It's unfortunate that, in common usage, "domain model" basically means "OO
domain model". Relational model, one which properly reflects your domain, is
most certainly as worthy of that name as an OO one.

We can, of course, debate if simply sharing relational database among multiple
applications is good architecture. It very well might not be, due to missing
intermediate layer that can absorb schema changes, provide caching, etc. Or
due to crappiness of languages used to write stored procedures and databases
generally not being great application servers (although PostgreSQL seems to be
getting there...)

But it is not because relational model is not a "domain model".

------
cookiecaper
While I respect the process involved in putting so many moving parts together,
sometimes I wonder why we have to complicate these things so much.

From my reading of the flow chart, it appears that data jumps through 5
different data layers before it gets written in its final destination. This
doesn't appear to be a transformation pipeline, that's just how much it takes
to go from user input -> saved in indexed storage.

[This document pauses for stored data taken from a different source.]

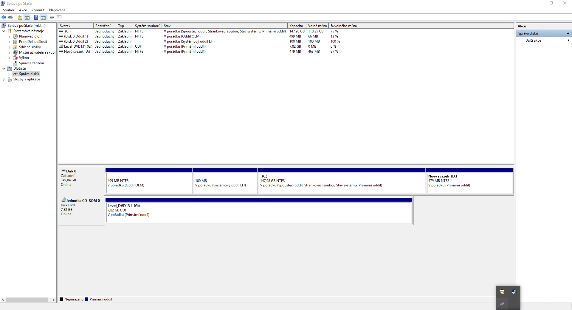Open the Zobrazit menu
572x310 pixels.
(x=38, y=10)
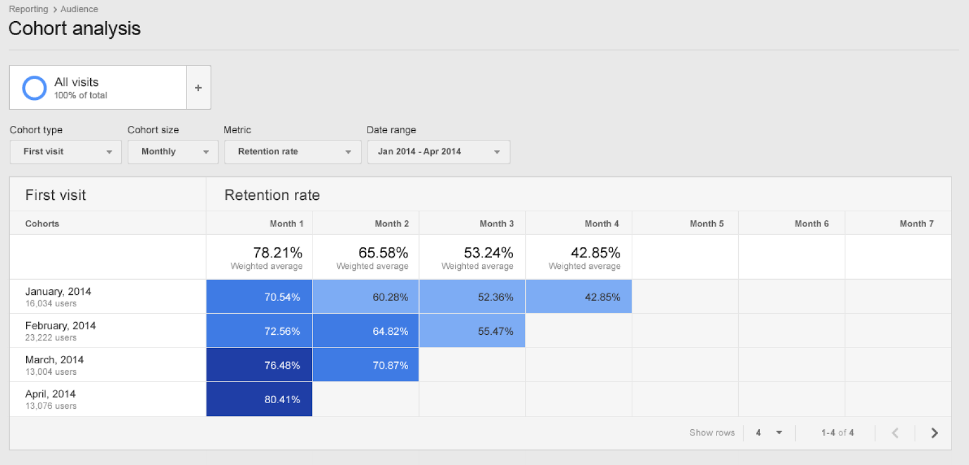Open the Cohort type dropdown
The height and width of the screenshot is (465, 969).
65,152
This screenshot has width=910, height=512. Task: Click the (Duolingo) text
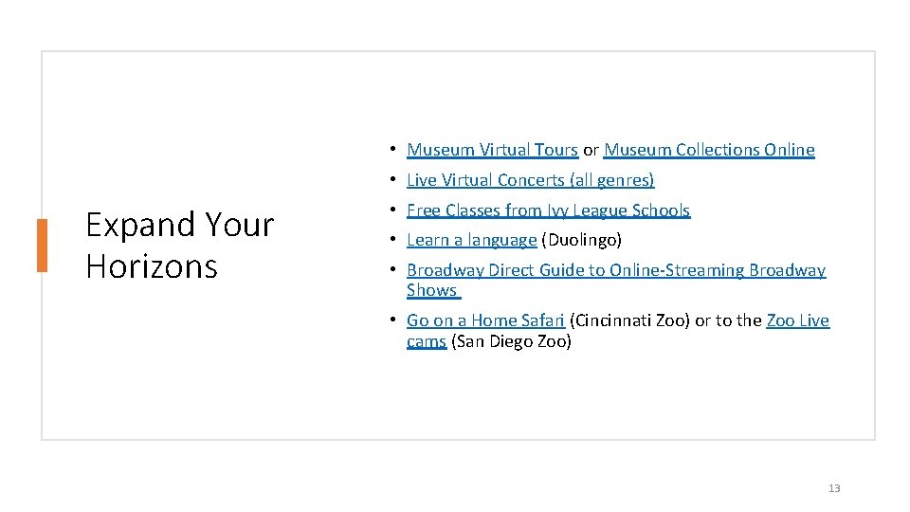coord(581,240)
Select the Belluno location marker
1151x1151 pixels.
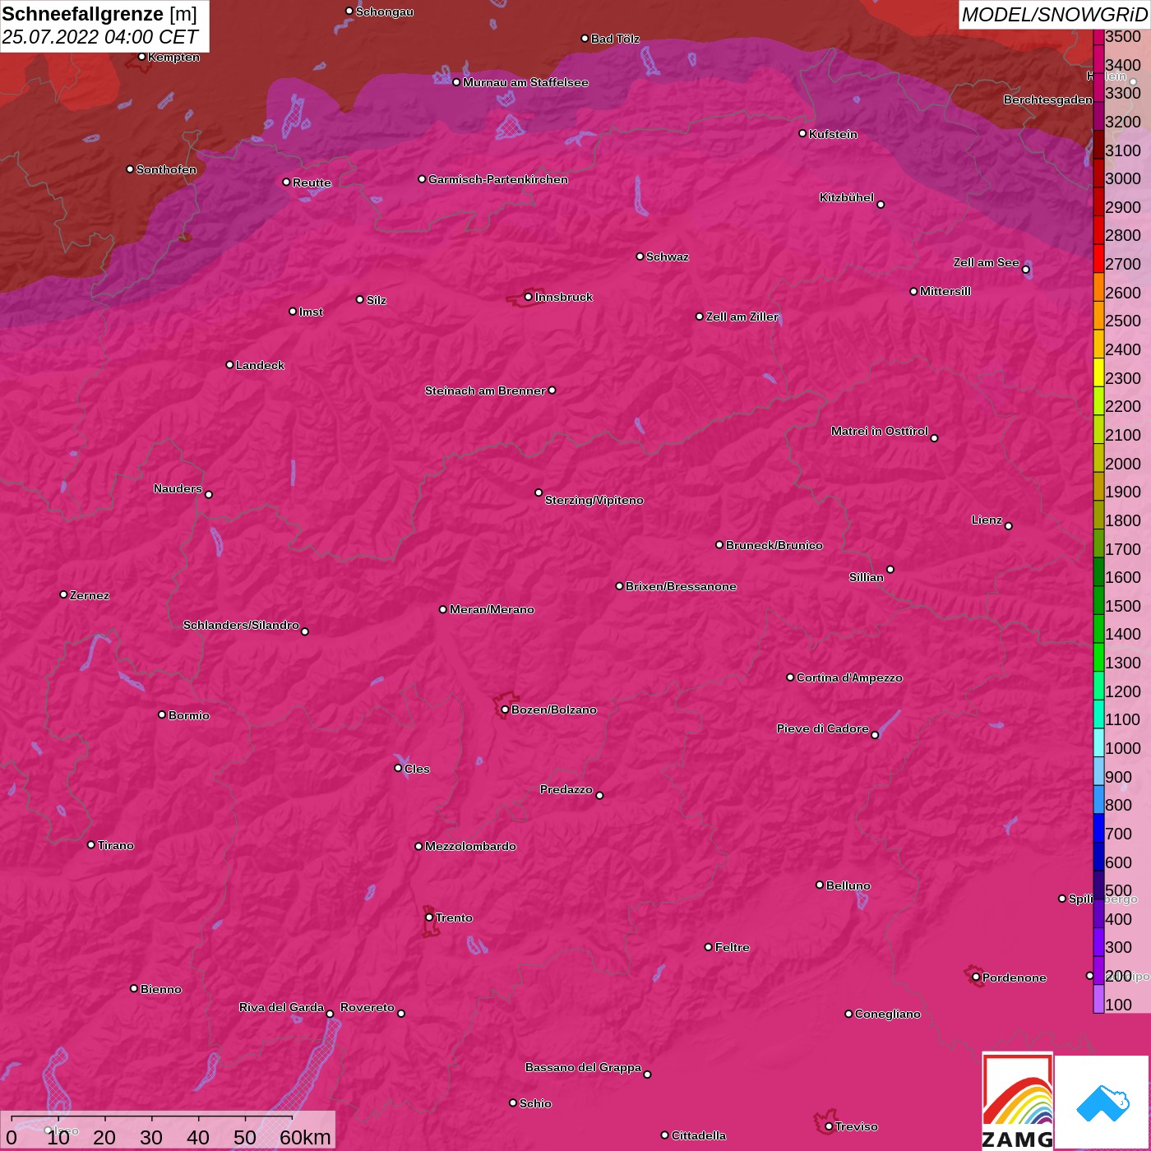coord(820,885)
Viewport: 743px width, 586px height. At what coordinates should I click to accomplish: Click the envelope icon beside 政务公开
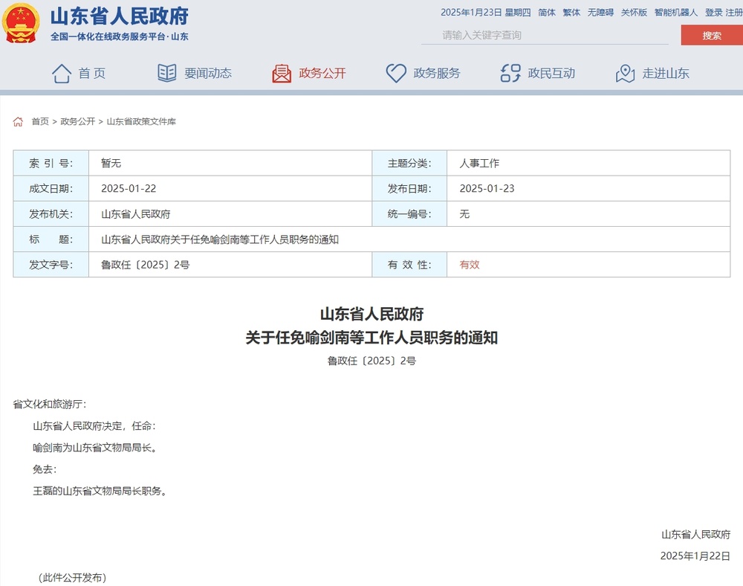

What unique featureset does WePay provide that justifies this type of
complication?

As an industry, there's been an explosion of this massive overcomplication the
last few years. We're contorting ourselves pretty bad here, and it seems
primarily to be in service of the engineer's desire to, well, engineer. Can
you imagine if we let road engineers get away with this kind of stuff?

------
barrkel
I recently had cause to work with Kafka Connect; we needed to get data from
MySQL into Hadoop. It was not a positive experience, and IMO Kafka Connect is
pretty immature, and Kafka as it is currently constituted isn't well featured
enough for this purpose.

Kafka Connect is architected around the idea of producers and consumers that
either add messages to Kafka, or read messages from Kafka.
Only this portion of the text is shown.